Darmstädter Manifest

Im sogenannten Darmstädter Manifest äußern sich bereits im Jahre 1998 zahlreiche deutsche Wissenschafter und Schriftsteller besorgt über die vielen negativen Folgen einer ausufernden Windenergienutzung und stellen an die verantwortlichen Behörden eine Reihe von Forderungen. Dieses „Manifest“ ist heute aktueller denn je. Ein kleiner Auszug :

„Darmstädter Manifest zur Windkraftnutzung in Deutschland“

(Prof. Dr. Lothar Hoischen)

Mit großer Sorge beobachten viele Bürgerinnen und Bürger in unserem Land die fortschreitende Zerstörung der Landschaft und des kulturhistorisch gewachsenen Erscheinungsbildes im Umfeld von Städten und Dörfern durch die ständig wachsende Zahl von Windkraftanlagen. Hinzu kommen unzumutbare Belastungen für die Menschen sowie große Immobilienwertverluste und eine Gefährdung der Tierwelt.

Mit der Windenergienutzung wird eine Technologie gefördert, die für Energieversorgung, Ressourcenschonung und Klimaschutz völlig bedeutungslos ist. Die öffentlichen Fördermittel könnten wesentlich wirksamer zur Effizienzsteigerung der Kraftwerke, zum rationellen Energieverbrauch und zur wissenschaftlichen Grundlagenforschung im Energiebereich eingesetzt werden.

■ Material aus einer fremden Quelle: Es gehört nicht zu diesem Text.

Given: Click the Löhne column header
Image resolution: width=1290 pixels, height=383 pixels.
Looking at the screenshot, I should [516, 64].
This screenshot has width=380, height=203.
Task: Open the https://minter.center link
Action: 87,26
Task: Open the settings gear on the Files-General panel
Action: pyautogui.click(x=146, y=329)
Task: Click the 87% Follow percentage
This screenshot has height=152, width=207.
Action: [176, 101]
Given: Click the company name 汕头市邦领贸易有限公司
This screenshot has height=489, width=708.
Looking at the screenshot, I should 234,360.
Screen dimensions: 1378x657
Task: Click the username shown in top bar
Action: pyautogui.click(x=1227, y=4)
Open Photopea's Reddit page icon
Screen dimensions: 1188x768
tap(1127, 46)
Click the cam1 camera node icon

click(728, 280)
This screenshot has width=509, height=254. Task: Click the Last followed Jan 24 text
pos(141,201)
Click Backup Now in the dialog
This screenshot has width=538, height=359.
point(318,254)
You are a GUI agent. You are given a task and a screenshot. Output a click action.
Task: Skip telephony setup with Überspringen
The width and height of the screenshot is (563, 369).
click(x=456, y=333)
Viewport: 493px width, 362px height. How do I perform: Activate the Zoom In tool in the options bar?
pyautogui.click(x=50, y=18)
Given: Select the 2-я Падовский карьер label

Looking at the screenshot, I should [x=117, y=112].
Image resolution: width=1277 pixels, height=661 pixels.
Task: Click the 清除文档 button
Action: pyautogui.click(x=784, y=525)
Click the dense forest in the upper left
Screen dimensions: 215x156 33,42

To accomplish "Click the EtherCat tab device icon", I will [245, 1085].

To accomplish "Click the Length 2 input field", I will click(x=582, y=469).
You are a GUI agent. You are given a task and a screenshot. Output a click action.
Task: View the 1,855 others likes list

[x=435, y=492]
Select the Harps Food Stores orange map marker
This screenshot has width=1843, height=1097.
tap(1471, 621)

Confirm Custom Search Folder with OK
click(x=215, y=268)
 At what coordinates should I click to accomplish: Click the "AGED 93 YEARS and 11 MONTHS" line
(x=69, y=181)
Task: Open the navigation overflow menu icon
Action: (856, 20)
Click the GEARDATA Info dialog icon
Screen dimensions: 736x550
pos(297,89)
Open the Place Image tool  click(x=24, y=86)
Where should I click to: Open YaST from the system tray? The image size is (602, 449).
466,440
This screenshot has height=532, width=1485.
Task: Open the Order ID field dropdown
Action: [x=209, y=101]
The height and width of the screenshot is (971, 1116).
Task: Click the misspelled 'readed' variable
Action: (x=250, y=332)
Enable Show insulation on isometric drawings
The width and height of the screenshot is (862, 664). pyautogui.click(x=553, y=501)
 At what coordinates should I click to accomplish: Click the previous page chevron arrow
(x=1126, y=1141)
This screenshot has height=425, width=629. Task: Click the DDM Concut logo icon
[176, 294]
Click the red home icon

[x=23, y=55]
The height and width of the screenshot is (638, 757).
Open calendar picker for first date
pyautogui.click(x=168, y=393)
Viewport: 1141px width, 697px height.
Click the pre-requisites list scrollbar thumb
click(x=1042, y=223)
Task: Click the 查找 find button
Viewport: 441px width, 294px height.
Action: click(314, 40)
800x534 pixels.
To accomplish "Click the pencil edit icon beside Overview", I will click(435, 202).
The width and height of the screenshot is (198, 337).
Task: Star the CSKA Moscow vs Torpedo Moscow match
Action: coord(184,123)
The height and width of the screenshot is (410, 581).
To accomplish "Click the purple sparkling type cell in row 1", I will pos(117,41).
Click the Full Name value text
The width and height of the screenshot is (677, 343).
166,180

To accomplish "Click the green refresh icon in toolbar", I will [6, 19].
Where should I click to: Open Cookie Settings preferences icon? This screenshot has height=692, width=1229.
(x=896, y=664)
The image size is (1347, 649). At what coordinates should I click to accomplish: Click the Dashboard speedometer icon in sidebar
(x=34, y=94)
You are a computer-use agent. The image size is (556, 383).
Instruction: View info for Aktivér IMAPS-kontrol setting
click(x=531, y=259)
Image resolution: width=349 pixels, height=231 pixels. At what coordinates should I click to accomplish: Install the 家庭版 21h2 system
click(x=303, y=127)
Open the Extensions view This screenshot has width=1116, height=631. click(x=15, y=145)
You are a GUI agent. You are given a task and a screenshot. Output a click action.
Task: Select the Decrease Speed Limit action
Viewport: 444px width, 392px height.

Wir fordern, daß der Windkrafttechnologie alle direkten und indirekten Subventionen entzogen werden. Da wir zu dieser verhängnisvollen Entwicklung nicht mehr schweigen dürfen, wollen wir mit dem Darmstädter Manifest zur Windenergienutzung in Deutschland an die Öffentlichkeit treten und wenden uns vor allem an Politiker, Kulturträger, Umweltverbände und Medien.

Die ständig wachsende Liste der Unterzeichner umfaßt bereits über 95 Hochschullehrer und Schriftsteller. Dieses Manifest wurde auf einer Pressekonferenz im Presseclub Bonn am 1. September 1998 vorgestellt.